Explore vs Exploit

Miguel Angel Pasalodos

If you had to pick a restaurant, would you go to a place you have been to before? Or one you haven’t tried?

When I have posed this question to friends, the answers have typically been — it depends. Depending on the day, occasion, or one’s mood, one may choose to go with a new place (i.e. the explore option), or settle for a tried and tested one (i.e. the exploit option, and I will explain this in a bit). There are occasionally those that are strongly for one of the choices. There are the serial ‘explorers’, who will never settle for anything. And there are the serial ‘exploiters’, who will go with the tried-and-tested option than expose themselves to an uncertain one. As with most debates, those at the extremes of one or the other choice have a hard time understanding each other.

Choices like these are something we encounter every day whether it is food, groceries, books, news articles, travel destinations, types of TV shows and movies, or hobbies. The terms explore and exploit come to us from the recommendation engines — algorithms that power book recommendations on Amazon and movies on Netflix, among others — where to ‘exploit’ is to suggest more of the same, and to ‘explore’ is to recommend something entirely new. We may believe that we divide our time equally between exploring new things, or doing more of the same. If this were true, new products introduced into the market would have much higher adoption on a very short time scale. We are creatures of habit. We need to be nudged, told, barraged with advertising, and sometimes we need to be in the right frame of mind to be willing to explore.

Our resistance to explore is not without reason. My personal experience with exploration concerns bread — I have never been able to settle on a type or brand. As a consequence, I often find myself stumped at the bread aisle in supermarkets trying to decide between wheat, white, 3/5/7- multi-grain, rye, pumper-nickel, and the different brands and prices, and as I am wasting mind-cycles trying to decide, someone usually walks in, picks a bread, loads it in their cart and walks away. It is often far more difficult to explore than to exploit. One expends too much mental capital trying to decide, depleting any resources one might use for the other more important decisions in life. There is also the anticipated risk of disappointment. What if our choice turns out to be worse than what you had before? It is often easier to stick to something one has already tried before. There are exceptions, like the serial explorers I mentioned before, and also situations where one might be more likely to weigh the options than go with a prior choice (e.g. high ticket items like plane tickets where price may trump loyalty). For most trivial tasks such as reading news or watching a movie or buying a $10 book, we are likely to prefer things that are in line with past interests. Very soon, one is caught in a web of one’s most common preferences. The world of choices shrinks to one’s history of past choices. We have worked our way into a bubble.

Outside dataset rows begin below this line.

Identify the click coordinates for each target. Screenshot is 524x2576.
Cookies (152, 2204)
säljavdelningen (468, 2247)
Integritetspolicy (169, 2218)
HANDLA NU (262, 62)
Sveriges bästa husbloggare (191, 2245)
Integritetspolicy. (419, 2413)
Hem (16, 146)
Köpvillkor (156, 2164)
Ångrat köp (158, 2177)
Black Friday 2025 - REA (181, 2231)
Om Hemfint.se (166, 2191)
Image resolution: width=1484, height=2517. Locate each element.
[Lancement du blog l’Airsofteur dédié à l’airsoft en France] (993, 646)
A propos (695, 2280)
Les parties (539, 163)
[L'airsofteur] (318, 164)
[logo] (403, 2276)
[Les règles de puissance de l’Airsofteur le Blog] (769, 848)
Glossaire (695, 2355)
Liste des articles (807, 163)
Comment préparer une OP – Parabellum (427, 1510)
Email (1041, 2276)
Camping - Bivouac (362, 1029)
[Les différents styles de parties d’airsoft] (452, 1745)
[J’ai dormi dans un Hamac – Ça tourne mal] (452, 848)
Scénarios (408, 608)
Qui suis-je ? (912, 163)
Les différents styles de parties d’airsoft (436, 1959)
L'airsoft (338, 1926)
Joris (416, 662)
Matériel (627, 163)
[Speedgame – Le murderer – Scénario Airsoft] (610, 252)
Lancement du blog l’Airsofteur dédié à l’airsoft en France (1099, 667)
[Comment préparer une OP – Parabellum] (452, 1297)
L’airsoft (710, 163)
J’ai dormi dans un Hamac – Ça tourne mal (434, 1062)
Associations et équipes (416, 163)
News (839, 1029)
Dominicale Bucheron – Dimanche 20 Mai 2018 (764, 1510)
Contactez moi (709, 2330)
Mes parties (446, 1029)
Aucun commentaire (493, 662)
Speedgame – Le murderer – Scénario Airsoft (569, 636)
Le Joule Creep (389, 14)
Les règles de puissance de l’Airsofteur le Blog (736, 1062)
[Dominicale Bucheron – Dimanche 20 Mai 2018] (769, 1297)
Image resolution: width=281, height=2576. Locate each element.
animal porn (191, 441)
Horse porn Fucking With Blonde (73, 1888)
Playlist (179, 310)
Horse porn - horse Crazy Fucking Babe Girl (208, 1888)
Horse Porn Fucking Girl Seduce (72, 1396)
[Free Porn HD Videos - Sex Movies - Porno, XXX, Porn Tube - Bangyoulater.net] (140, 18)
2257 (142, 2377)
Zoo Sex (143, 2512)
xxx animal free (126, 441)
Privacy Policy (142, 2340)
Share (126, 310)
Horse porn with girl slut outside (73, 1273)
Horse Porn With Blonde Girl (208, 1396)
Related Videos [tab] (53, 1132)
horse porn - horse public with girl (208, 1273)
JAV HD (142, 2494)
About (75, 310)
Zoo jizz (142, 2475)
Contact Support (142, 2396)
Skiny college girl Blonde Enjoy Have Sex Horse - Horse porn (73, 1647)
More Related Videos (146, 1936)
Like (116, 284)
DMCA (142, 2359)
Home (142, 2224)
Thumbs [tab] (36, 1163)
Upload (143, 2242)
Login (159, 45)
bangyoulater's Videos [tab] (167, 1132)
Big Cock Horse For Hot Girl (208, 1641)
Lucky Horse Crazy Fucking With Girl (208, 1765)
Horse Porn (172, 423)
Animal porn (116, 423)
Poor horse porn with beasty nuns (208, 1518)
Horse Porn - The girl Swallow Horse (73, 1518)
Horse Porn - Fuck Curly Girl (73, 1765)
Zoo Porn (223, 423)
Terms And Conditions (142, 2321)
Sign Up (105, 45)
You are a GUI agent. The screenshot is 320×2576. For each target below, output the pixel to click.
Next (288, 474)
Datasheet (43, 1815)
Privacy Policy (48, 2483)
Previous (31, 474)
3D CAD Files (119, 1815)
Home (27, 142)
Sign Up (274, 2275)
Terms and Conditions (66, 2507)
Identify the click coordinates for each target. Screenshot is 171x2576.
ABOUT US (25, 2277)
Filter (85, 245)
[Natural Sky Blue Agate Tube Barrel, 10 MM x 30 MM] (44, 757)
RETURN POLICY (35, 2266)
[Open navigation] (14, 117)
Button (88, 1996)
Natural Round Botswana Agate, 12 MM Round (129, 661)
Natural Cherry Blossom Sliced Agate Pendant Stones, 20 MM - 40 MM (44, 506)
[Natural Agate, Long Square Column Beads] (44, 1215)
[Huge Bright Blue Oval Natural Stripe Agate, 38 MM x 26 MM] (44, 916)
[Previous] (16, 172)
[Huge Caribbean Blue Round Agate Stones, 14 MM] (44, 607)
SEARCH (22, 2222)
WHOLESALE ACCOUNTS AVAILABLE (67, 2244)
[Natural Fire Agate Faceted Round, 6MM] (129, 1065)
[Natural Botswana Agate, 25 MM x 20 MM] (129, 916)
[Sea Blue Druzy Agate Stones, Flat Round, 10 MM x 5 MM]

This narrowing down of choices is particularly severe in the online world than in the physical one. Most online recommendation engines are trained to capture signals based on one’s preferences to suggest recommendations that are often exploitative i.e. similar to past preferences, that is often referred to as being ‘personalized’. Unlike a grocery store where the aisles don’t change miraculously when one walks in to show only those items one has shopped before and one has the opportunity to explore if one wants to, an online experience is less conducive to exploration. True, there is the search box where one can search for whatever one wants, but how does one know what else is out there to search? My news feed is tuned to topics and news outlets I have read and engaged with in the past. How is the engine that powers recommendations to know that on a whim, I might me more open to reading the counter-point even if I don’t agree with it. So also with movies, what if I feel absolutely whimsical and tired of existing choices to want to try out a new genre or type that I have never picked before?

A purely explorative recommendation engine may fail in comparison with the exploitative approach. If Amazon were to recommend us a random set of books, we would likely not buy as much as what we do now. Similarly with news. Screen real-estate is valuable, and most web companies will use it to show something which you are most likely to click or buy, and by that logic the exploitative model trumps the explorative one. The recent fiasco with fake news recommendations is a classic example of how this exploitative approach can go wrong.

There is a case to be made for giving users the freedom to explore even if it is not their most common preference. It is a lot like the question we started with — we may often go with a tried-and-tested option, but we know that we always have the choice to go with something entirely new. We may not do it very often, but it is still important to have the choice. Choices have a redeeming quality of freeing us from the narrow confines of our past experiences. In being largely exploitative, online recommendations keep us from having this option, sometimes with disastrous results, for the sake of clicks and dimes.